[STATED PROBLEM]
Answer these questions from the panel page below.
(a) On what day and at what time does the panel take place?
(b) Who is the chair of the panel?
(c) In what year was Return to Haifa published?

Panel 057, 2018 Annual Meeting

On Friday, November 16 at 11:00 am

Panel Description
N/A
Disciplines
N/A
Participants
  • Dr. Carol Bardenstein -- Chair
  • Dr. Ghada Mourad -- Presenter
  • Mr. Omar Khalifah -- Presenter
  • Yael Kenan -- Presenter
Presentations
  • Mr. Omar Khalifah
    Ghassan Kanafani’s well-known novel Return to Haifa belongs to what Marianne Hirsch describes as the narrative of return, in which displaced people or their descendants seek to return to their former homes. Published in 1969, the novel is credited with sparking the interest of Palestinian writers in fictionalizing the repercussions of the return of Palestinians to their homes, their encounters with Israelis, and the myriad questions of memory, belonging, and closure that surround these encounters. But while Kanafani’s vision of this return was articulated very few decades after the 1948 Nakba, it is only recently that Palestinian writers began experimenting with the narrative of return. Several contemporary Palestinian novels feature Palestinians in the West Bank or in the diaspora visiting their former villages and homes inside Israel. This paper examines two recent Palestinian novels that revolve around the narrative of return: Rabai al-Madhoun’s 2015 Destinies: Concerto of the Holocaust and the Nakba and Walid al-Shurafa’s 2017 The Inheritor of Signs. It argues that these novels testify to the power of what we could call the Kanafani plot of return, where a tripartite relationship is established between the Palestinian returnee, the Israeli occupant, and their contest over the objects of memory, such as the house, the land, or the tree. In these narratives, the Israeli functions as an intermediary between the Palestinian and his/her memory, barring the latter from an unmediated, uncontrolled encounter with the past. The Paper will demonstrate how these novels rework the Kanafani plot in order to illustrate their disenchantment with the current realities of the Palestinian condition. If the return in Kanafani’s work signifies a call for militant optimism, these novels present a return that reflects the current mood of loss and defeat. The paper argues that these novels feature not only their protagonists’ attempted return to Palestine but, as importantly, their authors’ patent return to the richness of the Kanafani plot.

[SOURCE DATA]

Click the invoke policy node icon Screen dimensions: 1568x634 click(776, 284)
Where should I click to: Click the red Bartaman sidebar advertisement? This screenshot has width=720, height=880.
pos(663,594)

[RESULT BELOW]
(a) Friday, November 16 at 11:00 am
(b) Dr. Carol Bardenstein
(c) 1969